■ **Required work**
Once you reach the line containing "1372x570 pixels.", write out that line and every remaining line of the records exactly.

** Task input follows **

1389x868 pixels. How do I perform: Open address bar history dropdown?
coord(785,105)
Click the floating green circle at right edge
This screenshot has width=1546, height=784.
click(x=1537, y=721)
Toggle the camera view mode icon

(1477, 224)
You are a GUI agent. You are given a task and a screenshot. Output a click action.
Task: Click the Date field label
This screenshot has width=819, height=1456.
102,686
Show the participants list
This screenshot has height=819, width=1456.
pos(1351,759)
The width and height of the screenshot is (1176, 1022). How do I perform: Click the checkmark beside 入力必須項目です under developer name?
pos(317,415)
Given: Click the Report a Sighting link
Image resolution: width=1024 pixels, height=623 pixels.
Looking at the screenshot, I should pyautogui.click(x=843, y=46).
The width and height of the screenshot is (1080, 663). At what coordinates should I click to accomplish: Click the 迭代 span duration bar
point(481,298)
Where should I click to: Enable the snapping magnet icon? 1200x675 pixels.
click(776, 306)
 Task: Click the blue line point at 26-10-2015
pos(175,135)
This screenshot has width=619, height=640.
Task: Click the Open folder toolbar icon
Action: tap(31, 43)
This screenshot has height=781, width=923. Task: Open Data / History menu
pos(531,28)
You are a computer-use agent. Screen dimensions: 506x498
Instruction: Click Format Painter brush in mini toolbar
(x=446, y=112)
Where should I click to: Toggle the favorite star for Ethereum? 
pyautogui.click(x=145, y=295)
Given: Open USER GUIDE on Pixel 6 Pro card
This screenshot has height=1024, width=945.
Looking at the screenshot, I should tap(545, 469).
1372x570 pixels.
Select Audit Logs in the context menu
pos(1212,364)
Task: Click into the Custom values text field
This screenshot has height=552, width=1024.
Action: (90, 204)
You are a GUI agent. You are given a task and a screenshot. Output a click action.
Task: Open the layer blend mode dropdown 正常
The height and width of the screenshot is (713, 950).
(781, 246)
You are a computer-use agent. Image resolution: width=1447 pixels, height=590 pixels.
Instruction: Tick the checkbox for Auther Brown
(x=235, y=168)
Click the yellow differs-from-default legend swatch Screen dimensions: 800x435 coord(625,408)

** End of Task input **

■ **Answer box**
1372x570 pixels.
Select Audit Logs in the context menu
pos(1212,364)
Task: Click into the Custom values text field
This screenshot has height=552, width=1024.
Action: (90, 204)
You are a GUI agent. You are given a task and a screenshot. Output a click action.
Task: Open the layer blend mode dropdown 正常
The height and width of the screenshot is (713, 950).
(781, 246)
You are a computer-use agent. Image resolution: width=1447 pixels, height=590 pixels.
Instruction: Tick the checkbox for Auther Brown
(x=235, y=168)
Click the yellow differs-from-default legend swatch Screen dimensions: 800x435 coord(625,408)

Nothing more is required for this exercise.